Requirement:
From the records below, take each line where the string "Home" shows up and copy it.

[Saved entries]
::::

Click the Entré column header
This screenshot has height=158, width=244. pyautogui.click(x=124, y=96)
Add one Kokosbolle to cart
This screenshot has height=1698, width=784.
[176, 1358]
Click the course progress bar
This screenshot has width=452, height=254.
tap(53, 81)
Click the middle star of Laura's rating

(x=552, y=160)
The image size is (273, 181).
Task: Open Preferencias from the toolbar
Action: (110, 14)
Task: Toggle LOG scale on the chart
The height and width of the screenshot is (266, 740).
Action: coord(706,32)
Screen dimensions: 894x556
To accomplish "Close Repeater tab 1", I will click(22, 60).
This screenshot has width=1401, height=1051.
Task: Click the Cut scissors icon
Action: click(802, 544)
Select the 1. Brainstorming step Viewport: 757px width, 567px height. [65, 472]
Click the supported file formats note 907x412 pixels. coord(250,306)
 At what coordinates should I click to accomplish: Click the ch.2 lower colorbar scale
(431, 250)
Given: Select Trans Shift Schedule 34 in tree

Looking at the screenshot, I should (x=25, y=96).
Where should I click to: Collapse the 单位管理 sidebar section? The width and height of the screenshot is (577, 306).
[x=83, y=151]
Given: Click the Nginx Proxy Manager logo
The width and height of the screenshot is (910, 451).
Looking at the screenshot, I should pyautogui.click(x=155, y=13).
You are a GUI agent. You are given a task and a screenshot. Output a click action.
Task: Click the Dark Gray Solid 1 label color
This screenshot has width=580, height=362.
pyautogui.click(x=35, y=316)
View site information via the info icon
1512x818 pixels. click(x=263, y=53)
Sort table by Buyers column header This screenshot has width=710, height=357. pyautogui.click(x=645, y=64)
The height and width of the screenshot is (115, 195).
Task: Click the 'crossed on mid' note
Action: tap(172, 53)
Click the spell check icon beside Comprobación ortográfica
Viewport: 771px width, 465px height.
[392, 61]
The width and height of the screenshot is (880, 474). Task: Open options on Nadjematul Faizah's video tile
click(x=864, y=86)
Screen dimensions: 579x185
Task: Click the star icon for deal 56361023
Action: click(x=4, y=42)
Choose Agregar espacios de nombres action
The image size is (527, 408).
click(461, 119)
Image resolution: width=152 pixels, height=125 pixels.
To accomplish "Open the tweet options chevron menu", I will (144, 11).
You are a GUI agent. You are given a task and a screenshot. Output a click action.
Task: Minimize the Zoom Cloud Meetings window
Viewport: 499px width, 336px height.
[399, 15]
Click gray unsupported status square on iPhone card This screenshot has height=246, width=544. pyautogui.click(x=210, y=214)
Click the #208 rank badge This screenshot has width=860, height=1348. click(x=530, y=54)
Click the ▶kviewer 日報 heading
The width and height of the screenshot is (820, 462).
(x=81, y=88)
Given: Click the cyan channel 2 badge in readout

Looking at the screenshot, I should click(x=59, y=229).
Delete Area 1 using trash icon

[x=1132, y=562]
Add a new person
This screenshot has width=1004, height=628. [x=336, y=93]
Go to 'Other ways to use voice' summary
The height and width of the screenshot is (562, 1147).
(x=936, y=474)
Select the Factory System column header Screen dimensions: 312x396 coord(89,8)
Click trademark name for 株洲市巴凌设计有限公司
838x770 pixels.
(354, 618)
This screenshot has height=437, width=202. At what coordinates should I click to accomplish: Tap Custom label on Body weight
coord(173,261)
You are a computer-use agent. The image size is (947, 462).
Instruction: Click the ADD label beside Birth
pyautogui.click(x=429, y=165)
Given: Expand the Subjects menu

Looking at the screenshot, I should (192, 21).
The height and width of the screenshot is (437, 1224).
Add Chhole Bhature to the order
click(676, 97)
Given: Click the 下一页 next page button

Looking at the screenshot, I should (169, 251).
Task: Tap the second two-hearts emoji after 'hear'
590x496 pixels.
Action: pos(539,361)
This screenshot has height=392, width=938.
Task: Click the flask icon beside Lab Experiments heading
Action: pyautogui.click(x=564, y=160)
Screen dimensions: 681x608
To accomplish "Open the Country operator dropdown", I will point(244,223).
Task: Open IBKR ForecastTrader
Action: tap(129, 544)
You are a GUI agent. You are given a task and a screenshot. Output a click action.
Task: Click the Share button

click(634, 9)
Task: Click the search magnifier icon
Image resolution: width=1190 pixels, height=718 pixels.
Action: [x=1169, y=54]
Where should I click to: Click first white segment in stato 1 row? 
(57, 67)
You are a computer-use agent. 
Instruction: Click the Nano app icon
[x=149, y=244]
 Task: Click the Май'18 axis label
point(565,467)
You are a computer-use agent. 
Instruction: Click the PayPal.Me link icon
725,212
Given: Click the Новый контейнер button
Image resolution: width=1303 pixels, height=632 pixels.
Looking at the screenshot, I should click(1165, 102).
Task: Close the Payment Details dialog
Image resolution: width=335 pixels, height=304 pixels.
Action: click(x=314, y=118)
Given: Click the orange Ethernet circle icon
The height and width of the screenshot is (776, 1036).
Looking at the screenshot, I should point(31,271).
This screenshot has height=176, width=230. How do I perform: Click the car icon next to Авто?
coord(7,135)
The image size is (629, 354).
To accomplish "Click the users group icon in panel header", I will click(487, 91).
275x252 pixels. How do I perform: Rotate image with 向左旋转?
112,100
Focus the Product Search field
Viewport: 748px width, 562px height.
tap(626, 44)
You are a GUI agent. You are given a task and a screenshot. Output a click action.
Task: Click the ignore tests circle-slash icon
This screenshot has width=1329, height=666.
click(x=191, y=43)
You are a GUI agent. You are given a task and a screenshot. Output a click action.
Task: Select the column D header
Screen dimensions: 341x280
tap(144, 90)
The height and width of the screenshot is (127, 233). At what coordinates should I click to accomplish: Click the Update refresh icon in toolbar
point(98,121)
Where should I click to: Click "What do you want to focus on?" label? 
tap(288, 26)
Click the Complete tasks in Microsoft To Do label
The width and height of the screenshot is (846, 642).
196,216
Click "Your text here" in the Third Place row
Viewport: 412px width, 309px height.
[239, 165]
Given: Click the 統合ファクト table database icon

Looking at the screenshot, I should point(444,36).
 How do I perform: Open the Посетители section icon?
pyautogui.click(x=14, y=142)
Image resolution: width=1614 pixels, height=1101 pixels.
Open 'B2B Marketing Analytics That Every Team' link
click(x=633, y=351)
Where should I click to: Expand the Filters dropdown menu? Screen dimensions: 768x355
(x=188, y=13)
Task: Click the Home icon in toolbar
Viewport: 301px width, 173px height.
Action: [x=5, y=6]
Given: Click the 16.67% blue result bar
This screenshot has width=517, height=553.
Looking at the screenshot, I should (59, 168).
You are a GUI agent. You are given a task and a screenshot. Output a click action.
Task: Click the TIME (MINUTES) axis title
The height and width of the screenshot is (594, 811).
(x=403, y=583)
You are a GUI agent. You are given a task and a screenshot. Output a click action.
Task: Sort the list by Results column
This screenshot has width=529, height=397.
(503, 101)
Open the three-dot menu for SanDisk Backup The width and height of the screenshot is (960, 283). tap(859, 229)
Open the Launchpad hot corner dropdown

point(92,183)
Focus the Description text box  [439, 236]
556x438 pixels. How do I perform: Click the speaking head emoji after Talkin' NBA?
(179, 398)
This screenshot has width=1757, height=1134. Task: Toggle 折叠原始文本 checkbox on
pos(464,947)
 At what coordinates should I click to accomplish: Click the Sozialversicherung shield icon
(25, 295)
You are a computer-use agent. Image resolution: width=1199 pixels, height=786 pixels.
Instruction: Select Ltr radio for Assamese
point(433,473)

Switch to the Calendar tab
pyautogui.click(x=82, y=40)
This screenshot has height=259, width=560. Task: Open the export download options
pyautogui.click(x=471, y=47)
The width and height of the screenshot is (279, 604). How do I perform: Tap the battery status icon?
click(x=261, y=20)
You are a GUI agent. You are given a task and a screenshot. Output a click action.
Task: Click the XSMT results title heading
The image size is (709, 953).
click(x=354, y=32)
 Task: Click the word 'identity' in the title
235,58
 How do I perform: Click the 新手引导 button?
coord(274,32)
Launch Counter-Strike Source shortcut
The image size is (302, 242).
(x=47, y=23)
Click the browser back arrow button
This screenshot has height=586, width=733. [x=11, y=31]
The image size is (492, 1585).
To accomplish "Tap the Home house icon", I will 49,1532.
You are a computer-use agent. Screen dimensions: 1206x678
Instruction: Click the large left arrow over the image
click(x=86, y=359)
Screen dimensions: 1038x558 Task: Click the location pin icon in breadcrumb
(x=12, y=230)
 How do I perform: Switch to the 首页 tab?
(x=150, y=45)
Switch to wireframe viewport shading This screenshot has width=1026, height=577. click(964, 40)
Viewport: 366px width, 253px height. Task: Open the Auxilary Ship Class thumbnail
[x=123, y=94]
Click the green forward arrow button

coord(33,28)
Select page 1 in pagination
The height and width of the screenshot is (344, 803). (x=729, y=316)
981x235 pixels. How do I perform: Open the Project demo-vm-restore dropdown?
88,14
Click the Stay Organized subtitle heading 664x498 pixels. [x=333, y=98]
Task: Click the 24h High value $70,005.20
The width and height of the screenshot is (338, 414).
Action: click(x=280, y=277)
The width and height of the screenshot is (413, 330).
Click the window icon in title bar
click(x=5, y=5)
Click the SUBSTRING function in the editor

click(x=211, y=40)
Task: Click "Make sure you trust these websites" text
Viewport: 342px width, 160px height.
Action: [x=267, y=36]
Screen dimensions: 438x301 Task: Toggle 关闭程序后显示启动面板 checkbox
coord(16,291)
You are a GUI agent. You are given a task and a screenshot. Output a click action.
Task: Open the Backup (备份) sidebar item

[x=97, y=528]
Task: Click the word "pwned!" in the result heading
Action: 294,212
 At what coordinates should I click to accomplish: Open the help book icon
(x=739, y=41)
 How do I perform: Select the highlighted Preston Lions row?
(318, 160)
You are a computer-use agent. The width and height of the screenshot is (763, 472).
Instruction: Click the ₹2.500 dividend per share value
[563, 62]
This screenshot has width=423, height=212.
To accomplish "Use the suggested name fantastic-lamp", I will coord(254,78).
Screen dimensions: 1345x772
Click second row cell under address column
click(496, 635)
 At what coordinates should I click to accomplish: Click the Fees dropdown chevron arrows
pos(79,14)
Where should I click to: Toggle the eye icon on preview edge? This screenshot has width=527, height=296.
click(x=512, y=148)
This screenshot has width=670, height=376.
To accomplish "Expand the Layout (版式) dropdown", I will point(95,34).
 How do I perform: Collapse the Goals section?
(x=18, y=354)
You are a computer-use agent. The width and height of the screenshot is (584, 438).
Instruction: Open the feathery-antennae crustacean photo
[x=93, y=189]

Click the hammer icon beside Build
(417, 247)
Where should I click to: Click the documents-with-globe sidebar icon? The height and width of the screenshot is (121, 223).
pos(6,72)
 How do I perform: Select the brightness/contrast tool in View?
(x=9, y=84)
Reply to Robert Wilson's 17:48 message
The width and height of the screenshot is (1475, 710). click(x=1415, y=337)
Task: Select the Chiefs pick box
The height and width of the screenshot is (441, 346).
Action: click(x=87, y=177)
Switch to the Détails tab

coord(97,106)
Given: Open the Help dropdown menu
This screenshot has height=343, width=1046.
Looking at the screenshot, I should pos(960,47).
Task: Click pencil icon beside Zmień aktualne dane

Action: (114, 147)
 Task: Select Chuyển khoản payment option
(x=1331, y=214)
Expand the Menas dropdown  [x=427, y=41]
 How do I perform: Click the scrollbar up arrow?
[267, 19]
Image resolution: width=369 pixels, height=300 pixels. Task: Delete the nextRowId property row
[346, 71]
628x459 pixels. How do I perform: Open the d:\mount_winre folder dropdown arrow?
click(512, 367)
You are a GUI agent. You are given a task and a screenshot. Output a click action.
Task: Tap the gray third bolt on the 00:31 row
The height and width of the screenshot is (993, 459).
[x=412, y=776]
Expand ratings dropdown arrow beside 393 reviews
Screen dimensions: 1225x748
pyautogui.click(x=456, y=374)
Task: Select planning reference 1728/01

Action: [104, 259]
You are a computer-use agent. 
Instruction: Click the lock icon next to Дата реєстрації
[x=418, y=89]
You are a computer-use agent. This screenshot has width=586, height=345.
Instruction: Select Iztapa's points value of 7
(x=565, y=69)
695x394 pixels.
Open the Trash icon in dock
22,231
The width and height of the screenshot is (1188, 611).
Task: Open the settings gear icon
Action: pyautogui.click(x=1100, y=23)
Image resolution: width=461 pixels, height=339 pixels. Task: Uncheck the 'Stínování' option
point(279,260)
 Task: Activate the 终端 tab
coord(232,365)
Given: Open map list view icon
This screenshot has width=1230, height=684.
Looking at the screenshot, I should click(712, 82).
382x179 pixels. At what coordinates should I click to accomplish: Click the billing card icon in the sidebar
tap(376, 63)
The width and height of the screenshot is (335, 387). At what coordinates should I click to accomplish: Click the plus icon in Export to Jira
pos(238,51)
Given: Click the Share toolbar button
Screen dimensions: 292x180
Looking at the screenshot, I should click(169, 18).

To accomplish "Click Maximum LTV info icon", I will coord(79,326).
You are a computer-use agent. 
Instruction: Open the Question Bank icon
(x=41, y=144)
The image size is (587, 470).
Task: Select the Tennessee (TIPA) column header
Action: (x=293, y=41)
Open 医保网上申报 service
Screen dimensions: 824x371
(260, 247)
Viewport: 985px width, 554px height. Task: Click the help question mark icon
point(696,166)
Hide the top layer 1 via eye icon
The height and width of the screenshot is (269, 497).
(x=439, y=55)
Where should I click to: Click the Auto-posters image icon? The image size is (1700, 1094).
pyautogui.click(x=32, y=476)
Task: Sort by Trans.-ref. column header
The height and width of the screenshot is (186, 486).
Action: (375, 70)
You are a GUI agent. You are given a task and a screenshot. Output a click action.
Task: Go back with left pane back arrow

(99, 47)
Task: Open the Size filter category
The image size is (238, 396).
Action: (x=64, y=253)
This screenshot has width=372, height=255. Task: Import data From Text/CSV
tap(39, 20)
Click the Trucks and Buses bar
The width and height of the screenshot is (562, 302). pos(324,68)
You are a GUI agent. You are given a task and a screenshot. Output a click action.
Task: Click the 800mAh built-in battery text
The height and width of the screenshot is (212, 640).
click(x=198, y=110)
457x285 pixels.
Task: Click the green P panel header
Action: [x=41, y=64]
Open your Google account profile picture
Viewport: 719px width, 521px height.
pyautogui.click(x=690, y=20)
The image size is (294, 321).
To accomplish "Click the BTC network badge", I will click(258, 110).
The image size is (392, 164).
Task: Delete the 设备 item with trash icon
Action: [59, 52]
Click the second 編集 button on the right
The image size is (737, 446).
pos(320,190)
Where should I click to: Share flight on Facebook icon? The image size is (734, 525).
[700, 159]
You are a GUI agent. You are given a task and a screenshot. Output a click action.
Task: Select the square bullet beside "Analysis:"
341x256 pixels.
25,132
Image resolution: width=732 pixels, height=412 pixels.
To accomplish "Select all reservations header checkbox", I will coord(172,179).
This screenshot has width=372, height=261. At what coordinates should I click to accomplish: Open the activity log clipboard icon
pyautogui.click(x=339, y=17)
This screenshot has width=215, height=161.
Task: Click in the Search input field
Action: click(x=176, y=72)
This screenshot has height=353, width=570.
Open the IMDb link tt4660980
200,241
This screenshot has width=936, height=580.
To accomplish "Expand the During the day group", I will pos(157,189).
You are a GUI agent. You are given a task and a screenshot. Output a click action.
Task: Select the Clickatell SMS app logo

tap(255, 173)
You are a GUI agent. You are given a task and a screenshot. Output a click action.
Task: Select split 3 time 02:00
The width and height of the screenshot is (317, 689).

::::

Reply:
Task: Click the Home icon in toolbar
To accomplish "Tap the Home house icon", I will 49,1532.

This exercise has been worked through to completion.